- _Provided text_

Fire As an Agent, More Than a Tool

As alluded to early on, the existing literature suggests that historically, Indigenous peoples understood that humans were not the only agents of change in the boreal forest [70]. For Cree people for example, fire is seen as a being that has a spirit. Offerings (like tobacco or sage) are made to the fire spirit in ceremony (Phillip Campiou, Cree Elder, personal communication).Footnote 5 Baker [72] has documented a creation story from Bigstone Cree Nation Elder Albert Yellowknee when she asked about fire use in the boreal forest: “… the creator breathes fire into two poplar trees for them to become humans. In this sense, fire is a life-giving force. He reminded me that everything is interconnected, fire included.” For many, this understanding of sacred fire persists. More than simply a form of combustion, landscape fires are understood as being connected to a wider set of human-land relationships and, in some cases, agents of change with profound implications for those that interact with it.

Anishinaabe of Pikangikum First Nation Elders, located in what is now northwestern Ontario, described fire in relation to a larger cosmological reality, conferring agency to beings like beenaysee eshkotay or thunderbirds, and the process of burning itself. Miller and Davidson-Hunt [47] explored how Elders perceived forest fires as beings “which [possess] agency and who intentionally create order in landscapes.” Elders also discussed fire as an expression of agency, a process capable of growth, travel, and both a source of destruction and renewal. Resting at night and active in the day, fire is understood as a living component of the landscape. While fire destroys and takes life, it is also a source of life. Burned areas are rapidly recolonized by plants and animals and provide new growth and increased food opportunity for both humans and relations [47], and have other impacts on forest renewal.

For Shoal Lake Anishnaabe, as described by Berkes and Davidson-Hunt [9: p. 42]:

In the Anishinaabe perspective, the Creator placed the people in Iskatewizaagegan (Shoal Lake) and provided everything that they would need for their survival in that place. In return, the Anishinaabe hold the responsibility to maintain these gifts. Practices that harm these gifts can lead to consequences for an individual or the individual’s family. At the landscape scale, there is a basic duty upon the Anishinaabe not to influence abundance or distribution of habitats. In a workshop with elders in Pikangikum, the same principle emerged and was concisely translated into English as, “as was, as is”. The creation of blueberry patches through repeated burning was not seen as a contradiction of this principle. Burning or other disturbance simply reveals the different combinations of plants that are naturally present in the landscape.

Further east in Labrador, for example, fire also has an important role for the Innu in their cultural life, being the center of many ceremonies [41•].

- _Work order 1_
Do these statements agree with the text on fire as an agent? Answer each yes or no and quote the deciding words. (a) Cree people make offerings such as tobacco or sage to the fire spirit in ceremony. (b) Pikangikum Elders describe fire as active at night and resting during the day. (c) Shoal Lake Anishinaabe saw creating blueberry patches through repeated burning as a contradiction of the "as was, as is" principle.
- _Work order 2_
Answer these questions from the text on fire as an agent:
(a) In the creation story from Albert Yellowknee, what does the creator breathe fire into?
(b) Where is Pikangikum First Nation located?
(c) For which people in Labrador is fire the center of many ceremonies?

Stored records

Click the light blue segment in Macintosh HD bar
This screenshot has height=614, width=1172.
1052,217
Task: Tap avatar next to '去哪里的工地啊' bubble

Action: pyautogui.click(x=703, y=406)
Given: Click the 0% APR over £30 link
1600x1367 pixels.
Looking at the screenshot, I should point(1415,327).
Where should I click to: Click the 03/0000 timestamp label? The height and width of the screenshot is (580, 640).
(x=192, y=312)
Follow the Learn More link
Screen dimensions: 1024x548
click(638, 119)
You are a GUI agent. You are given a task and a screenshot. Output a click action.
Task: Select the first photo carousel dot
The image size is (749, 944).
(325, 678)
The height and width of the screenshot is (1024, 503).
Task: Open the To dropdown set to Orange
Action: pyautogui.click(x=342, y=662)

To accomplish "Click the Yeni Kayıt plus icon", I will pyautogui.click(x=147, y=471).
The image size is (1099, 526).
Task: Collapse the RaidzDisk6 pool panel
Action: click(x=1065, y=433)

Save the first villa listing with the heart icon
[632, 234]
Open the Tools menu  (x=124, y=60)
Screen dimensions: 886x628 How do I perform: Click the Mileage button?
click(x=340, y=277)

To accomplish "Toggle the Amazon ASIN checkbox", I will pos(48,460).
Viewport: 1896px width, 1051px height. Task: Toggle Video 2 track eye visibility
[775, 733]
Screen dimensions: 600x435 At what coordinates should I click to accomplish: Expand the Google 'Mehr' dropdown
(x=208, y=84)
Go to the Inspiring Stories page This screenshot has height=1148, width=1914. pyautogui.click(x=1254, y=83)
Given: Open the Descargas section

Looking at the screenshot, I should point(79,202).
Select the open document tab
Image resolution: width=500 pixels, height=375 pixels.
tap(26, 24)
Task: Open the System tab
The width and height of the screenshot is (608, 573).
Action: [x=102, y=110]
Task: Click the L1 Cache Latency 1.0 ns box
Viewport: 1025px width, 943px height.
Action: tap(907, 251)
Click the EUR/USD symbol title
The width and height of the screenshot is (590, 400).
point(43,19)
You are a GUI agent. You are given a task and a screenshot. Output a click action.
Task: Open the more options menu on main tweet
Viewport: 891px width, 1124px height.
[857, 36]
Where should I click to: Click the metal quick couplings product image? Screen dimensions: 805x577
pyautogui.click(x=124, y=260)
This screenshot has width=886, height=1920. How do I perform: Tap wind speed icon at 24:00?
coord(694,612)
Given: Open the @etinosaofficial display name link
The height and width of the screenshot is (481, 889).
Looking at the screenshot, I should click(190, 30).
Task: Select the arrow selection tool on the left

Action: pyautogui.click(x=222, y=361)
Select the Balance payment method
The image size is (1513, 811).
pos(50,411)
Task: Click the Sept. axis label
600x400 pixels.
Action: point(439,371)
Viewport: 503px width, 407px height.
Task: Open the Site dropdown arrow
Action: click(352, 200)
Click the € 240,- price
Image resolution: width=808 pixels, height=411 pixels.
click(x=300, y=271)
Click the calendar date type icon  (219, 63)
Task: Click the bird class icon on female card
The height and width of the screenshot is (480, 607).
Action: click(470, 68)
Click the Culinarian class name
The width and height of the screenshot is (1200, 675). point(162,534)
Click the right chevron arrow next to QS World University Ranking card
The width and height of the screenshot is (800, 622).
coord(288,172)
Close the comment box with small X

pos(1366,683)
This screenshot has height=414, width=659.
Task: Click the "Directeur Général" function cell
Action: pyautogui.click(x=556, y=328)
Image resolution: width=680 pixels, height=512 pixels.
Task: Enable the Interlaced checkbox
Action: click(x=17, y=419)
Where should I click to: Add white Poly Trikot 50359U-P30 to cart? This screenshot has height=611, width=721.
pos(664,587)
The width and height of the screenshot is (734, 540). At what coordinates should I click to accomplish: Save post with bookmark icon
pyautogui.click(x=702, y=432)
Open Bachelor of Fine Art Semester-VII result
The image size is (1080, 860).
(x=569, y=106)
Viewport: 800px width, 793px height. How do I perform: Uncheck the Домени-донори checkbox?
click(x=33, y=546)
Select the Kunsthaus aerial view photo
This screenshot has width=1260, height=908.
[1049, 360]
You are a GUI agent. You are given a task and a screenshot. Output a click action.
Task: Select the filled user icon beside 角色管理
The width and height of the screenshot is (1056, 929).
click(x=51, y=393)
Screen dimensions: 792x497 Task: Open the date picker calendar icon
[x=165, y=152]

- _Answer box 1_
(a) Yes: "Offerings (like tobacco or sage) are made to the fire spirit in ceremony"
(b) No: "Resting at night and active in the day, fire is understood as a living component of the landscape."
(c) No: "The creation of blueberry patches through repeated burning was not seen as a contradiction of this principle."

- _Answer box 2_
(a) Two poplar trees
(b) In what is now northwestern Ontario
(c) The Innu